Por una parte, la ausencia de la ausencia resulta flagrante. Aquella cama vacía representaba para el espectador el reto a sortear —¿el factor de riesgo?— al enfrentarse con el suceso/retroceso de convalecencia y muerte.
Por otra parte, la función específica del registro videográfico, la gestación y construcción misma del proyecto, confiere (restituye) a las imágenes su carácter de construcciones pictóricas; una vez que la textura o el color son observador como actos específicos de creación en proceso, las piezas cobran un sentido decididamente objetual. Vaya: a fuerza de nombrar con las manos la textura sobre la tela, uno se ve obligado a observarla nombrada en la pieza ya resuelta. El resultado: una redefinición estética del color y los materiales.

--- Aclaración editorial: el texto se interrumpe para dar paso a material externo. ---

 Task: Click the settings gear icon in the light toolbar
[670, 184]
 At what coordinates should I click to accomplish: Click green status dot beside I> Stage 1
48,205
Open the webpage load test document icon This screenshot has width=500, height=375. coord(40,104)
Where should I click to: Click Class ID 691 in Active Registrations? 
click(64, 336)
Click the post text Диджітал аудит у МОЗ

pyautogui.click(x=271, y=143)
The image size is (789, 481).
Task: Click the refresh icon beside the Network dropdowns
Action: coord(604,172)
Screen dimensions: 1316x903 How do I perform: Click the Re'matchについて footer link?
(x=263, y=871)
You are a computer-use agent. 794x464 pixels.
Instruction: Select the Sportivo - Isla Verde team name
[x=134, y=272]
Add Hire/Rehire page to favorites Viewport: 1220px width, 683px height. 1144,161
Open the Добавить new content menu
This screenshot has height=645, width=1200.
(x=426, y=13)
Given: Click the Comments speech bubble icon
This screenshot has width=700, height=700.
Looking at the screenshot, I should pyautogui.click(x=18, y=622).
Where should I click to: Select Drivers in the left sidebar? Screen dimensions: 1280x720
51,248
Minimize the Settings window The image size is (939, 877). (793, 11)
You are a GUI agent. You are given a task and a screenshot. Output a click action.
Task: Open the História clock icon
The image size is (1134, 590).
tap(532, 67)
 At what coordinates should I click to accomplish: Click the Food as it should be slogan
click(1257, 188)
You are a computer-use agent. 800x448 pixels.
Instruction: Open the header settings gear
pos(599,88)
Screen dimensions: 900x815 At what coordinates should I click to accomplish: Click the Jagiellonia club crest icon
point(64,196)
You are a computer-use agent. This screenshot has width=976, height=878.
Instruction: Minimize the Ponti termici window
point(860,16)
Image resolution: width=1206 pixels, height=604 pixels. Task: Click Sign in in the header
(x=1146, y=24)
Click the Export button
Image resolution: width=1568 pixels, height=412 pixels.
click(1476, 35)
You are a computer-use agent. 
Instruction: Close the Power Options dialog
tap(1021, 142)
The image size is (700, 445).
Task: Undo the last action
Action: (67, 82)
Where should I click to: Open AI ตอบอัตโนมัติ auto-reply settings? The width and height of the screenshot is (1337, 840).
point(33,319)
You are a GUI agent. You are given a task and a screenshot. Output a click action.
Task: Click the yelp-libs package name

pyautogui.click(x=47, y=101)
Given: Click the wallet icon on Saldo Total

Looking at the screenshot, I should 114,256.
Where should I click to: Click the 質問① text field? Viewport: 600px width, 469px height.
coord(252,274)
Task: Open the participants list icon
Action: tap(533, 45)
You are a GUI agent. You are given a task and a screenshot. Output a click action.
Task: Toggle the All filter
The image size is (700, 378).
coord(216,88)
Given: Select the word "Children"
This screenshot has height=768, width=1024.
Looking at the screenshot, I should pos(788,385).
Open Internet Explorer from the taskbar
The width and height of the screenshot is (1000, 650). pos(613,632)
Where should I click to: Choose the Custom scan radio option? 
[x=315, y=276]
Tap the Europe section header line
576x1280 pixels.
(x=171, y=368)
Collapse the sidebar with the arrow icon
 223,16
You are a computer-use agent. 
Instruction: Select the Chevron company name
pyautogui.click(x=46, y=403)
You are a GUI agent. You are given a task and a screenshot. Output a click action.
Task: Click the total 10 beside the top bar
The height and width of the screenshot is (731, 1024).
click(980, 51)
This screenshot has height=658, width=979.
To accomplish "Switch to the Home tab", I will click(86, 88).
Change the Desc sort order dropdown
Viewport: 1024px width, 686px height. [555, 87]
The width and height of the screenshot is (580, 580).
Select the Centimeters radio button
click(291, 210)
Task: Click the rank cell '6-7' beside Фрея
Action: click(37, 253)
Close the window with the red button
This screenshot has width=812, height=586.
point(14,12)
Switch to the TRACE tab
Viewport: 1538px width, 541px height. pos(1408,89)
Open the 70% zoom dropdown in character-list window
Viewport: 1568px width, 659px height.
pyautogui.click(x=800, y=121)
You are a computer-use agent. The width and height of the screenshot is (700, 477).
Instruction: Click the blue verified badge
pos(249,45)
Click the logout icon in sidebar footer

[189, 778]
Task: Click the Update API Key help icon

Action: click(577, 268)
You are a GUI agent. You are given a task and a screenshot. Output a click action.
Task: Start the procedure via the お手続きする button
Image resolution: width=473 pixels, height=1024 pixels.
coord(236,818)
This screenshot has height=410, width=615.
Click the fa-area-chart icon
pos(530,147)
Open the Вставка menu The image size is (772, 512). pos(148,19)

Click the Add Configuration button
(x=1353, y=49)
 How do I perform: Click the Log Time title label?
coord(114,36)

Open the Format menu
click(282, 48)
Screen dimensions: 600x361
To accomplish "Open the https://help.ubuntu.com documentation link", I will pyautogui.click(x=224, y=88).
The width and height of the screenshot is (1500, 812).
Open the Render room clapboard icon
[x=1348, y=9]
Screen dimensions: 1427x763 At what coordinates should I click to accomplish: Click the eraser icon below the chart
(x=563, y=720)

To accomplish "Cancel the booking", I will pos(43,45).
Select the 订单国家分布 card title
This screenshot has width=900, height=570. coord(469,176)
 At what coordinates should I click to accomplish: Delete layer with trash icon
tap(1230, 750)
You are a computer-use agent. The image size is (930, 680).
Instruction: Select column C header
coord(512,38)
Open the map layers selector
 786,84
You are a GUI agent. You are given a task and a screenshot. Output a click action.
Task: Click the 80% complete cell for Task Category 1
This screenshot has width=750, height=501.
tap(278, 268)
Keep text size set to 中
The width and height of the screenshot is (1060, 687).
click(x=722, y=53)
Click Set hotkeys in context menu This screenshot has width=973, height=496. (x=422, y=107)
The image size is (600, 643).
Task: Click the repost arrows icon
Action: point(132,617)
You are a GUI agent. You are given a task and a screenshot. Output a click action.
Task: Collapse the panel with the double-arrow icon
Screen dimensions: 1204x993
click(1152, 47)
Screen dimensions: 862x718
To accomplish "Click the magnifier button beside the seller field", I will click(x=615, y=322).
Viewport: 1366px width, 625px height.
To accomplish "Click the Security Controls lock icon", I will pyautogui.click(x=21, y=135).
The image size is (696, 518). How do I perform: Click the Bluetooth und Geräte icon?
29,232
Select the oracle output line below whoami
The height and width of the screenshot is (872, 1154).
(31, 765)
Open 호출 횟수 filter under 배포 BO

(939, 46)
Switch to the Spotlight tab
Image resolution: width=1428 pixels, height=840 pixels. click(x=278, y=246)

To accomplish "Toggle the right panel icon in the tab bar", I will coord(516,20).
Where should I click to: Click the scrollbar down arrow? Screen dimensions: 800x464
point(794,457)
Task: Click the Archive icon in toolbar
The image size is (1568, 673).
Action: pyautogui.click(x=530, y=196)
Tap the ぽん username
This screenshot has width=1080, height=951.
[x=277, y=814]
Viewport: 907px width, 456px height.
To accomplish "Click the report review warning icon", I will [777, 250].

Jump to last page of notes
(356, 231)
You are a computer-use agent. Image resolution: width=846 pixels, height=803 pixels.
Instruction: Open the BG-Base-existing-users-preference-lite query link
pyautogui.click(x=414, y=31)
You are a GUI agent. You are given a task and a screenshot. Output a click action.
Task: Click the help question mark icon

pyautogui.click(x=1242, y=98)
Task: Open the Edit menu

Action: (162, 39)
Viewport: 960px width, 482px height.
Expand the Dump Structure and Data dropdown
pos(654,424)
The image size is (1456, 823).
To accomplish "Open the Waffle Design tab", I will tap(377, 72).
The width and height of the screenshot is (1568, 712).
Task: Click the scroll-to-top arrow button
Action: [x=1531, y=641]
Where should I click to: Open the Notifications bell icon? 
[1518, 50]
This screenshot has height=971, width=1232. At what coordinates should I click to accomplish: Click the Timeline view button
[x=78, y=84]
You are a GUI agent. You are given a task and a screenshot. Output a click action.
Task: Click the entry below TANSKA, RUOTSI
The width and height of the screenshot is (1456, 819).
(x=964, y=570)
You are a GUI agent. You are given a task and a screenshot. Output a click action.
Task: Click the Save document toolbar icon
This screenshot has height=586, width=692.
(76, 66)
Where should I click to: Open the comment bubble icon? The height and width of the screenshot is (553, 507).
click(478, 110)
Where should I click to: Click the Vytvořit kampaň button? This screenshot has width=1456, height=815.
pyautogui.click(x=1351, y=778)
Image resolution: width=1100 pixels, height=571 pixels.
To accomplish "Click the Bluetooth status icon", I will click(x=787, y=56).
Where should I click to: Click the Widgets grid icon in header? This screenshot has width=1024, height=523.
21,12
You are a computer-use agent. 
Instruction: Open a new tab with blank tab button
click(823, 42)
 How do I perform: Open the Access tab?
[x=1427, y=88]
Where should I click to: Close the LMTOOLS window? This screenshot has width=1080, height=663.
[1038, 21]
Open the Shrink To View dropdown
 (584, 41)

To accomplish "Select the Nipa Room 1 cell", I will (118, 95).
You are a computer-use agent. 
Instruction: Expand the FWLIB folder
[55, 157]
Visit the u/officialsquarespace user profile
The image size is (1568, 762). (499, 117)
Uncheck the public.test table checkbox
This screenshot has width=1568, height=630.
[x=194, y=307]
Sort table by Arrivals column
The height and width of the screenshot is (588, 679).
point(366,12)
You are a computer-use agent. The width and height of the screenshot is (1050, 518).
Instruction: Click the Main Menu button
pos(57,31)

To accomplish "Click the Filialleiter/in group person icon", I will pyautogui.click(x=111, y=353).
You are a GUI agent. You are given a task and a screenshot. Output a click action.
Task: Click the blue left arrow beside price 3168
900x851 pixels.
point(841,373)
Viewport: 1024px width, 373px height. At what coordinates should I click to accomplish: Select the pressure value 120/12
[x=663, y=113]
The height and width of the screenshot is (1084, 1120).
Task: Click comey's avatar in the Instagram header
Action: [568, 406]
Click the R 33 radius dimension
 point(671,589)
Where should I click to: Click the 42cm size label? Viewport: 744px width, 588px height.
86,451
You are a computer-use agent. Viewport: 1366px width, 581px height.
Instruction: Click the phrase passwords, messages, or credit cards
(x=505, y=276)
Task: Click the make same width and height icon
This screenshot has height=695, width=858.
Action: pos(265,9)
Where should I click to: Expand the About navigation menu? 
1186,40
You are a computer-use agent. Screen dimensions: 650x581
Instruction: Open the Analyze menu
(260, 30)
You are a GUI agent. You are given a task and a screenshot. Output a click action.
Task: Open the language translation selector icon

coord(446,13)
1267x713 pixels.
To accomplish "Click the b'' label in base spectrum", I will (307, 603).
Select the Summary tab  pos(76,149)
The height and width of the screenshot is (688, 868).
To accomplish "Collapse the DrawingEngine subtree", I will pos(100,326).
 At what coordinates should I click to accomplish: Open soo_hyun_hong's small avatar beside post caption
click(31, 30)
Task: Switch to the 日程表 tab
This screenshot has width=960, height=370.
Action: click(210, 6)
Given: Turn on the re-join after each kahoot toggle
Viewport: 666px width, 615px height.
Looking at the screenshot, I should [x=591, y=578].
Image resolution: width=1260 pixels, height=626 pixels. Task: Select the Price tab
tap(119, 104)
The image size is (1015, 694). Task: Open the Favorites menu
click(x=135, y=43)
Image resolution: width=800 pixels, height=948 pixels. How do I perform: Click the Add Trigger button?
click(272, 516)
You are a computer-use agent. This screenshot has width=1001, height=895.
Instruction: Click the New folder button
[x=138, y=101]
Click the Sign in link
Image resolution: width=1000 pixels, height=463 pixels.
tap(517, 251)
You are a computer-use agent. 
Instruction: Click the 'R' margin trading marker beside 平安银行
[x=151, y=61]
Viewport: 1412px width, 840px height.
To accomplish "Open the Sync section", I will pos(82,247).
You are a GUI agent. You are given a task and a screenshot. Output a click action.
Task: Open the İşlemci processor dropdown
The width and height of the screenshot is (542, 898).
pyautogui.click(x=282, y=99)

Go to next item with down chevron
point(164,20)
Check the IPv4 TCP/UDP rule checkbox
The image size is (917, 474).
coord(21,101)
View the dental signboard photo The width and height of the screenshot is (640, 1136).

La expresión toma sustancia física, y llega entonces la observación. El aporte principal: la impudicia mórbida del backstage: en la pantalla, vemos al artista trabajando, las manos empastadas, los trazos modelados a golpes de pintura. Las imágenes en movimiento son una arqueología de la gestión entre artista, color, tela y textura. El contraste nombrado (flagrante) en su entorno de pintura y convalecencia y color y silencio y expresión y muerte y vida. ¿Ruptura? No: ventana.

CODA

Este último párrafo lo iba yo a dedicar a la que, sin duda, es la mejor resuelta de las piezas. Lleva por título “Triste agonía”, y no escribiré nada al respecto: ahí está la imagen. Gustavo Siono ha descubierto que la pintura.




** La exposición Mi padre, se exhibe actualmente en el vestíbulo de la Escuela de Artes de la UABC.